CITIZENS   FOR  LIMITED  TAXATION  &  GOVERNMENT

 

CLT Update
Wednesday, July 18, 2001

CLT Memo to the Massachusetts House of Representatives
Keep the Promise yourselves


To:  Members of the Massachusetts House
        July 18, 2001
Re:  Keep the Promise yourselves

We are not saying that Speaker Finneran is deliberately breaking another promise to the taxpayers.

Perhaps back in 1986, when Rep. Richard Voke (D-Chelsea), his predecessor as chairman of the Ways & Means Committee, created the Stabilization ("rainy day") Fund and its connected Tax Reduction Fund, Rep. Finneran wasn't paying attention. Perhaps as chairman of another committee, he simply did that leadership thing and voted as he was told.

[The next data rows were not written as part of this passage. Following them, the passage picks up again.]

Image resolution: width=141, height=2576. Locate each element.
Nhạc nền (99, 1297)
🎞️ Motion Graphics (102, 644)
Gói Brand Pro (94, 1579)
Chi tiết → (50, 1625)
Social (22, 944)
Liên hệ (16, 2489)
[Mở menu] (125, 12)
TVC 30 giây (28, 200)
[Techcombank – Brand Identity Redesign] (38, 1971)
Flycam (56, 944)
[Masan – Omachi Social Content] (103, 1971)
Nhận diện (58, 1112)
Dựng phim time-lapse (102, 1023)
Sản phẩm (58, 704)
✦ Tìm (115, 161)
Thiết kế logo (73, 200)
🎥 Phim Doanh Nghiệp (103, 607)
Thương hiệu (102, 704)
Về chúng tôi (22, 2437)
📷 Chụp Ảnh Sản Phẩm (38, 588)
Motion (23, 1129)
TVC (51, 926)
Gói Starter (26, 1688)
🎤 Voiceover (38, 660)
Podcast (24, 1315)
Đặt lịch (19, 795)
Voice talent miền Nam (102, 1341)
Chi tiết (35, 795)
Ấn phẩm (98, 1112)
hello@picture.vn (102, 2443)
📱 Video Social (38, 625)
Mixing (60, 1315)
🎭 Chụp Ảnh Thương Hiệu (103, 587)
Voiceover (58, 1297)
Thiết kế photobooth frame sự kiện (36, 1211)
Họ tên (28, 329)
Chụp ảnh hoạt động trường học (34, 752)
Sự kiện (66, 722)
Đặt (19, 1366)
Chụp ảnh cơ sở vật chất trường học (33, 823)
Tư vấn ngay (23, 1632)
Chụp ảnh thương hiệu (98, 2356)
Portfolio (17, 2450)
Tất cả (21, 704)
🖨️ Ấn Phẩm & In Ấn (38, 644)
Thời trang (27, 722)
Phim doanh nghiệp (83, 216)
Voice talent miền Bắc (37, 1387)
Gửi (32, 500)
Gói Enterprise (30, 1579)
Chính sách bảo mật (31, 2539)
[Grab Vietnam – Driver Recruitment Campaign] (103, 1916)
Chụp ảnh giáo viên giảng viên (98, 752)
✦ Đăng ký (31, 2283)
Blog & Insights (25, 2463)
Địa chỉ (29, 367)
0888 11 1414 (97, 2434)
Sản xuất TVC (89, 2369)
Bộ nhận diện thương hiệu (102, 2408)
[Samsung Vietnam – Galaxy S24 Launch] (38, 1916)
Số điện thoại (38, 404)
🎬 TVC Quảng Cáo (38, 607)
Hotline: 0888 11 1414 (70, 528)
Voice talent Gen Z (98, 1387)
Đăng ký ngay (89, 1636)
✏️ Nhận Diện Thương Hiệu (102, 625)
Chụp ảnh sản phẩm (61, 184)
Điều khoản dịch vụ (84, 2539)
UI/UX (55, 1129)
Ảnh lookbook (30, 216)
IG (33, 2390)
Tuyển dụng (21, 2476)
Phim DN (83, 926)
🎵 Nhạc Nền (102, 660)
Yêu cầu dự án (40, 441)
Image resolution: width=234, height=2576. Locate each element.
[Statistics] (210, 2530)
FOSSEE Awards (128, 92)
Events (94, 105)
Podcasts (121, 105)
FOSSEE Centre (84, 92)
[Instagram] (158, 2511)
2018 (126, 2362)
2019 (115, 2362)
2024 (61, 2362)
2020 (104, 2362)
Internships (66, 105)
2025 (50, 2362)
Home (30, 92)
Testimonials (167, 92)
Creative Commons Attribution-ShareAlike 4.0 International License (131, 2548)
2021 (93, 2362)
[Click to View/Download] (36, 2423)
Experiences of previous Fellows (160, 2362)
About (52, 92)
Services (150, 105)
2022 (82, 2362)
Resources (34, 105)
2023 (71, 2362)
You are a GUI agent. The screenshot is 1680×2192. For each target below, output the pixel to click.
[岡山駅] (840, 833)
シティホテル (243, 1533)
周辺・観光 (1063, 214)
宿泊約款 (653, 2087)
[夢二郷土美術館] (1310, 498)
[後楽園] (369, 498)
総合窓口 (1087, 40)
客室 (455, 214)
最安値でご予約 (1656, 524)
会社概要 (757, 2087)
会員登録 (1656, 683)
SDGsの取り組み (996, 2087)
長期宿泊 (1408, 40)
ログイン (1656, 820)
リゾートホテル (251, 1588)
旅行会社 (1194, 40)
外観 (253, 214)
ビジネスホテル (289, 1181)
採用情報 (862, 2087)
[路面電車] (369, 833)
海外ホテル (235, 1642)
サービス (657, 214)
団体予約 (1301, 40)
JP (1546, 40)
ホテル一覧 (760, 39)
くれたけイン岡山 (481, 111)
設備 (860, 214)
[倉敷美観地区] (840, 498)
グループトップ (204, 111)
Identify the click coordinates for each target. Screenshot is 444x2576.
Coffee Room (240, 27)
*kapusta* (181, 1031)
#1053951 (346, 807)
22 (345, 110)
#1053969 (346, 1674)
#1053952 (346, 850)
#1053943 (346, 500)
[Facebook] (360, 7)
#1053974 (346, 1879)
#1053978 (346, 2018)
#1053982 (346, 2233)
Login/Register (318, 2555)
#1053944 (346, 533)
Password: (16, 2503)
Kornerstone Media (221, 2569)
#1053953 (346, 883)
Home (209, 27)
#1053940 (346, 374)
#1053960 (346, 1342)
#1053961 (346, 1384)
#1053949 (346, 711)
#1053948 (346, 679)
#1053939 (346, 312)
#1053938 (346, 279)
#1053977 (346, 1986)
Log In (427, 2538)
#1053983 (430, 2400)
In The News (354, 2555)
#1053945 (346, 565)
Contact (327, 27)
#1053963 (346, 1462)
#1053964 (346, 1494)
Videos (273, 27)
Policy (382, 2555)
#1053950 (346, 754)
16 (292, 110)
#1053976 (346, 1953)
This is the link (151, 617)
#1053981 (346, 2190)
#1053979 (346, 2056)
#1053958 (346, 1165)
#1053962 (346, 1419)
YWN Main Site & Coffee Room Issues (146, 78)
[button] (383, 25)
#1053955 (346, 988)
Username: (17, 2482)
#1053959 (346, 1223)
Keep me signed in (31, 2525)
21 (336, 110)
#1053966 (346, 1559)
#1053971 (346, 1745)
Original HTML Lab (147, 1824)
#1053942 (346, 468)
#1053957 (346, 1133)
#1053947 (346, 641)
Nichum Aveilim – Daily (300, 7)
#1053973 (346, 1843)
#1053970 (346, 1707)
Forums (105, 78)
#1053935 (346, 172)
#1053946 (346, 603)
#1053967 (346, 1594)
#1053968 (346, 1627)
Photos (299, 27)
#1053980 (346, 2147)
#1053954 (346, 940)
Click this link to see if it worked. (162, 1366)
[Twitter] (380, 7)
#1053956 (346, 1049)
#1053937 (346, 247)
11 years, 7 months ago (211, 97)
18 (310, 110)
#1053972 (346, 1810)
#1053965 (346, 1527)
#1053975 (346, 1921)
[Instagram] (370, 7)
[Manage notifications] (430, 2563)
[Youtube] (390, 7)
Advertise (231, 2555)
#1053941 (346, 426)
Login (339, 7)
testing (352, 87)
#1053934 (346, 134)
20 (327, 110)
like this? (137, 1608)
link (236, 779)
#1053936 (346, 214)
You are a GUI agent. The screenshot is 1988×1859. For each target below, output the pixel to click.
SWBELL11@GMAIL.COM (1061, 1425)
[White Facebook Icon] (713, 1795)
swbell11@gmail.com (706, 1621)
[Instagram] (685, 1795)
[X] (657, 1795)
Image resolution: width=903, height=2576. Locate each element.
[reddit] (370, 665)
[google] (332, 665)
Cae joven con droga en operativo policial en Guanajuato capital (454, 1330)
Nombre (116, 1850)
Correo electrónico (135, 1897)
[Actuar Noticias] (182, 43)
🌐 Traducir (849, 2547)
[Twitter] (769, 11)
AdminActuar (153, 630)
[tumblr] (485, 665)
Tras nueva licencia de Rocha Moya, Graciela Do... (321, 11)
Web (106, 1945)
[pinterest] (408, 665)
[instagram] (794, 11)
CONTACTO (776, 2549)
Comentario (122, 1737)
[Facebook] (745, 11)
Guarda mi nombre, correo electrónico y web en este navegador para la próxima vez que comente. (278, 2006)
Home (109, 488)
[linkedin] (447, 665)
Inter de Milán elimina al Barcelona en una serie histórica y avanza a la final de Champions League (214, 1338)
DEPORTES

Nevertheless, taxpayers were promised that when the Stabilization Fund was full, the additional surplus would flow into the Tax Reduction Fund from which, when enough money had accumulated, it would result in a one-time increase in the personal exemption.

When the "rainy day fund" was full, this actually began to happen. So the Weld Administration, House and Senate colluded in denying taxpayers their promised tax break by changing the formula and raising the cap on the "rainy day fund" so it wouldn't happen again.

Whenever taxpayers cross the 20-yard line into the red zone, the majority on Beacon Hill keep pushing the goal line back to avoid a tax reduction touchdown.

Every time the cap is raised, surplus funds remain in the growing Stabilization Fund instead of overflowing into the Tax Reduction Fund; so the personal exemption doesn't get raised for even one year. Yet the federal government, under President Reagan, indexed its personal exemption to inflation. This would be a nice, "progressive" tax cut for Massachusetts and would, like any tax cut, address the Speaker's concerns about legislative overspending that will eventually trigger a fiscal crisis as it did in 1989.

If you won't do that, we hope you will at least keep the promise that some of the surplus (i.e., overpayment of taxpayers' money) will be returned to the taxpayers. By all means accept the Speaker's proposal to make the Stabilization Fund harder to raid with a two-thirds vote, but don't raise the cap and keep the working people's overpayment again.

[- End of Memo -]


The Boston Herald
Wednesday, July 18, 2001
 
A Boston Herald editorial
Rainy-day fund: Big enough already

House Speaker Tom Finneran says the trauma of having to borrow to cover 10 percent of the budget in the 1991 recession put him through a crucible. So that's the right size for the rainy-day fund, 10 percent of the budget, he claims -- an increase of one-third.

The speaker will have do better than that!

The fund has been enlarged twice since Finneran became speaker, and we don't recall him pressing for a 10 percent limit either time. This is simply another way to avoid giving taxpayers back money from the state's surpluses, not just this year but in the future.

On the other hand, the speaker's proposal to require a two-thirds vote of each house to use the fund is a good one.

The surplus for the fiscal year ended June 30 surprised everybody. It could be $550 million, about $100 million more than expected less than a month ago.

Sixty percent of whatever has not been used by Sept. 1 is supposed to go to the rainy-day fund. If that fills up the fund, the rest of that 60 percent is supposed to go to increase the personal exemption (now $4,400) on state income taxes. The rainy-day fund is less than $100 million from hitting its "completely full," target of $1.8 billion.

Our rainy-day fund is already one of the largest in the country. Raising its cap is a little like insuring your house against falling meteors.

When the surplus was expected to be $450 million, acting Gov. Jane Swift proposed $150 million in tax reductions for people at the bottom of the income scale, roughly the same amount for capital projects and the same amount again for catching up on deferred maintenance and helping regional transit authorities.

Giving back a large fraction of the surplus to the taxpayers one way or another ought to be the first priority. It's a good idea to tackle the maintenance backlog too. Instead of financing a hodge-podge of capital projects, the remainder of the surplus ought to be saved outside the regular rainy-day fund for possible use in the next year, when health care will be making heavy and hard-to-predict demands on the regular budget.